Auftaktveranstaltung zum Brückenbau zwischen Gehörlosen und Hörenden unter dem Titel „Kultur sehen – Faszination Gebärdensprache“
In einigen Bildern von Uli Braig tauchen immer wieder Hände auf. In die Höhe, zum Himmel gestreckte Hände. Warum? „Ohne die Hände sind wir Gehörlose außen vor“, sagte der Künstler kurz vor der Auftaktveranstaltung „Kultur sehen – Faszination Gebärdensprache“ am Donnerstag dieser Woche im Kulturpark RT-Nord.
Wenn Menschen nicht hören können, leben sie in einer anderen Welt als die Hörenden und haben eine ganz andere Kultur entwickelt, eine Gehörlosenkultur, berichtete Assunta Sboza. Die Mitarbeiterin im Team für schwerhörige und gehörlose Menschen bei Habila ist selbst gehörlos – kennt deshalb die Belange, Bedürfnisse und Probleme der Betroffenen sehr genau. Und sie beherrscht die Gebärdensprache, die einst verboten war. Ulrich Braig hat das selbst erlebt, im Kindergarten und in die Schule.

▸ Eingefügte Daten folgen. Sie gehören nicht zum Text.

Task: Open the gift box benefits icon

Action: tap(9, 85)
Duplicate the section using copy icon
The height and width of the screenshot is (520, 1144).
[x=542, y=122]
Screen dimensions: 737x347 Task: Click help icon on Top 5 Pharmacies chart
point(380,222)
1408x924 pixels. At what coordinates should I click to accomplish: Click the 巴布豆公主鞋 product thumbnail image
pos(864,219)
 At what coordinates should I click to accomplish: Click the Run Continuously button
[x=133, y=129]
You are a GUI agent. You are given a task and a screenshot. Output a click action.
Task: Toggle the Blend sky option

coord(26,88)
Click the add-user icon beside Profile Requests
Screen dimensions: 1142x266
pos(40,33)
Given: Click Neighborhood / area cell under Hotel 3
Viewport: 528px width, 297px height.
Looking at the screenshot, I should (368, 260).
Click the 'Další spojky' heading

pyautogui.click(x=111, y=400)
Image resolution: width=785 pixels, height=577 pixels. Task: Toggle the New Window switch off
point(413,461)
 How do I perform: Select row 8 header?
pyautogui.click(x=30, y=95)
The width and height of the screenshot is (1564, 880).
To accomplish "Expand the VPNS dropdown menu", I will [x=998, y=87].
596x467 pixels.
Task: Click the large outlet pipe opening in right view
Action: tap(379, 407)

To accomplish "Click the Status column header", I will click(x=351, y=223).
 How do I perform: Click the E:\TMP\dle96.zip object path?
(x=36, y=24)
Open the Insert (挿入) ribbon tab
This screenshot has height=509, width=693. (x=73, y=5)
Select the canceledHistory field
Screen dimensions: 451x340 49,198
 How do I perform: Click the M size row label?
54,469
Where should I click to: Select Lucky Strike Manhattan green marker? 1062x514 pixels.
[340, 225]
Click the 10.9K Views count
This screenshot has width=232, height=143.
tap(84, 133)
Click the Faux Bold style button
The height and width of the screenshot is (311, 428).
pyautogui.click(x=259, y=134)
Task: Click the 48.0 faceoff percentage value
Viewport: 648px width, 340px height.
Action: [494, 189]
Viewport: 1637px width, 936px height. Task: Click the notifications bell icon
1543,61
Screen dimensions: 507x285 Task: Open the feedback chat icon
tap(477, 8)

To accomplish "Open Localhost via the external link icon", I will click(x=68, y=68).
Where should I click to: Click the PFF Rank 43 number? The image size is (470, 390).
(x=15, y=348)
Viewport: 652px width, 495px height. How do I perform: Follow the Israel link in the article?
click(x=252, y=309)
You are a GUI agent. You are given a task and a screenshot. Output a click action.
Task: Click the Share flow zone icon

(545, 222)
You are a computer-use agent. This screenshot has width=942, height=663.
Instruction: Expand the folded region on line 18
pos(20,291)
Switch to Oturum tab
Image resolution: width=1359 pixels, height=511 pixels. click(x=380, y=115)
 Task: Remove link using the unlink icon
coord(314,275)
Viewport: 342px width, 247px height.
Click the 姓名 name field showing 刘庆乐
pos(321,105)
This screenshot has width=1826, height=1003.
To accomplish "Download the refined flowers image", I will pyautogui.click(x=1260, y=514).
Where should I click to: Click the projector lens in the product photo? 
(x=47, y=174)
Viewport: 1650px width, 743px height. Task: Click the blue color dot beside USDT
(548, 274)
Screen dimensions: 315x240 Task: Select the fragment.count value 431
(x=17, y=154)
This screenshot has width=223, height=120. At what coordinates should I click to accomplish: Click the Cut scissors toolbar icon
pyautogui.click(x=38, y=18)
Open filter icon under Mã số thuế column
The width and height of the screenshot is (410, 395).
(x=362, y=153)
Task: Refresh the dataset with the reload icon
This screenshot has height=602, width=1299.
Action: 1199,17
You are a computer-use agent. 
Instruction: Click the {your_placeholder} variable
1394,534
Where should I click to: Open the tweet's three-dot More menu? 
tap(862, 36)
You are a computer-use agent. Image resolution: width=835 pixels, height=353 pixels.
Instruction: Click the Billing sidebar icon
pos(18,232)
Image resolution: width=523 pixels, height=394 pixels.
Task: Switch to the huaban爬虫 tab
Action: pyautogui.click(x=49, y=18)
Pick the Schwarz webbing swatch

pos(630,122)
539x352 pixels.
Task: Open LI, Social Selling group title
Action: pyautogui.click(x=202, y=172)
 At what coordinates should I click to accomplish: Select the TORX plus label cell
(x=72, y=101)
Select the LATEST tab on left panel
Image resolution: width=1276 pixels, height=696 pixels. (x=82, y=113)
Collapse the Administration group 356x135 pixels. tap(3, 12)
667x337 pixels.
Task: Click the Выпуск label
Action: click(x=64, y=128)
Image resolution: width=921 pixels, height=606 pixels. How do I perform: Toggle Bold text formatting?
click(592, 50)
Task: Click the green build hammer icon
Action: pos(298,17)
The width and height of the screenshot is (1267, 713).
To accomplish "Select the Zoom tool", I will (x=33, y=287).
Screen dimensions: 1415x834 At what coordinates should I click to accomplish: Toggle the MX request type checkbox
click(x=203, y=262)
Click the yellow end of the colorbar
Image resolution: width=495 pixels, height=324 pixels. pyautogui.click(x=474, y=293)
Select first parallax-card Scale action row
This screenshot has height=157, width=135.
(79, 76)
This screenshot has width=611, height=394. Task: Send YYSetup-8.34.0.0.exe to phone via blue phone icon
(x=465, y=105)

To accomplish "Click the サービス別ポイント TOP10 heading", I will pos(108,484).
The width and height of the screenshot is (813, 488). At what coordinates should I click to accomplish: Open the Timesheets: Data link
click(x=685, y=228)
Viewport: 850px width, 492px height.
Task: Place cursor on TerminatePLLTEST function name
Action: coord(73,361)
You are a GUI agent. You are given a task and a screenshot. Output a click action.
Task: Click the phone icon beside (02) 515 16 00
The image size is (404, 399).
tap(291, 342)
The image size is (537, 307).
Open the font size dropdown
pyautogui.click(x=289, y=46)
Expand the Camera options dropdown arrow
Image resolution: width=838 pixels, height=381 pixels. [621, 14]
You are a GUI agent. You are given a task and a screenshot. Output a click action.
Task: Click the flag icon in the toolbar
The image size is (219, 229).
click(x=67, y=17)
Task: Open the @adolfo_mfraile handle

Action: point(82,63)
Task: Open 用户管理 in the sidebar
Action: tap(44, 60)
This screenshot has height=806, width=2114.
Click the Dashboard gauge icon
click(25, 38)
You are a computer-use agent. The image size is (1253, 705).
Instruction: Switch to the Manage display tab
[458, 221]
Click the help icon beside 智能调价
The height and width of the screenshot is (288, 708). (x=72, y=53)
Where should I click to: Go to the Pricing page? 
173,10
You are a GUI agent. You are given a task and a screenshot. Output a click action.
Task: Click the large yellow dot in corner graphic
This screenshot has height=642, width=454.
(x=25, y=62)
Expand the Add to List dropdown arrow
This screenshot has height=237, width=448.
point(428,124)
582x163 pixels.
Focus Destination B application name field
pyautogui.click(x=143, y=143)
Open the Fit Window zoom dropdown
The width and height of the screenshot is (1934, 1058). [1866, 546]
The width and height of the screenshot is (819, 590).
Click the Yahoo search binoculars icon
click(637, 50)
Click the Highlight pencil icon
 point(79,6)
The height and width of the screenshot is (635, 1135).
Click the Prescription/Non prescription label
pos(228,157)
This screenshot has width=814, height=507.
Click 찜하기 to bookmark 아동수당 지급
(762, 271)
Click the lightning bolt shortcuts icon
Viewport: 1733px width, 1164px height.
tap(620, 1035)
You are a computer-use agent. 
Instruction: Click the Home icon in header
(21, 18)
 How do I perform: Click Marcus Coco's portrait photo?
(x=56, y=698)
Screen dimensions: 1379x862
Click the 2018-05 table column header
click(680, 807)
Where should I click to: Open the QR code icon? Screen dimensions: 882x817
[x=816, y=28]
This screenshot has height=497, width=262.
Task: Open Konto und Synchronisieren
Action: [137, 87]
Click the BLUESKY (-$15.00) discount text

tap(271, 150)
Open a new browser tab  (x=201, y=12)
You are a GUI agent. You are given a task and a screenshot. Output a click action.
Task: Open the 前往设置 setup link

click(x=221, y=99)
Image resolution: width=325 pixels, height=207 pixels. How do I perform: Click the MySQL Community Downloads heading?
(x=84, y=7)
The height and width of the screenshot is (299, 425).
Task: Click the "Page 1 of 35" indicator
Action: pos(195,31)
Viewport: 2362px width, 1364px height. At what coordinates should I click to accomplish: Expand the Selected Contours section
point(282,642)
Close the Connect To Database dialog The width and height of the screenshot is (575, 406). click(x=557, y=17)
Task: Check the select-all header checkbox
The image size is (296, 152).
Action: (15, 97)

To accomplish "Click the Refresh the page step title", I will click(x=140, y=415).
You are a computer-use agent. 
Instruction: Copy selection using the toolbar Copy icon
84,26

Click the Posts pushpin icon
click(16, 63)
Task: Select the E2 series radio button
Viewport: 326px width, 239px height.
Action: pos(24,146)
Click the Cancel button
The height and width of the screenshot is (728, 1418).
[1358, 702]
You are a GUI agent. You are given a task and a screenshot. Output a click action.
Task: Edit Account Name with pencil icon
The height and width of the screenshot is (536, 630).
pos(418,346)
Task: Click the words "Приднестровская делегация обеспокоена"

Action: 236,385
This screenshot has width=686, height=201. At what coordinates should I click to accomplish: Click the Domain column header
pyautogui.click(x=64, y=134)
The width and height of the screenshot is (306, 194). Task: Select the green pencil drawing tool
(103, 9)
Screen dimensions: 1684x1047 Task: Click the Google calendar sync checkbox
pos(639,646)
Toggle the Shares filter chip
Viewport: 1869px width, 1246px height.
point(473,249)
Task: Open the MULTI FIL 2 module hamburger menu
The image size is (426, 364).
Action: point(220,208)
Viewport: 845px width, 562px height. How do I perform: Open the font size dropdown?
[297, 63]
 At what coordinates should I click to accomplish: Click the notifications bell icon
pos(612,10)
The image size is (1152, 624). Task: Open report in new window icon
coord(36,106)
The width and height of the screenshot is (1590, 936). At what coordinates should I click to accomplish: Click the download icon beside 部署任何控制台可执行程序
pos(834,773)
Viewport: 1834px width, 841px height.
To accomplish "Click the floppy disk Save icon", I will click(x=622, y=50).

Heute ist er 77 Jahre, lebt im Rems-Murr-Kreis, hatte eine Berufsausbildung zur Dekorationsmalerei absolviert, verschiedene Fachschulen besucht und arbeitete als Meister für Werbetechnik. „Wer nichts hört, kann lernen, umso genauer hinzusehen“, betonte Braig.
Marion Rüdinger kennt sich als Mitarbeiterin der Paulinenpflege im Rems-Murr-Kreis ebenfalls mit den Schwierigkeiten von gehörlosen Menschen aus. Seit 15 Jahren ist sie für die Beratung von Gehörlosen zuständig, Betroffene in anderen Landkreisen zu beraten und passende Lösungen zu finden, sei enorm schwierig gewesen. „Wenn die Menschen in ihrem Landkreis wohnen bleiben wollten, mussten immer mühsam Einzellösungen gestrickt werden“, betont Rüdinger.
Durch eine Kooperation mit Beate Bäumer von der Habila GmbH und der Paulinenpflege ist es nun gelungen, ein Team von sechs Beschäftigten bei der „Assistenz im Wohn- und Sozialraum (AWS)“ zu gründen und die Lücke zu schließen. „Die Fachkräfte kennen den Alltag und die Kultur gehörloser Menschen“, so Rüdinger. Zum Teil, wie Sboza, sogar aus eigener Betroffenheit.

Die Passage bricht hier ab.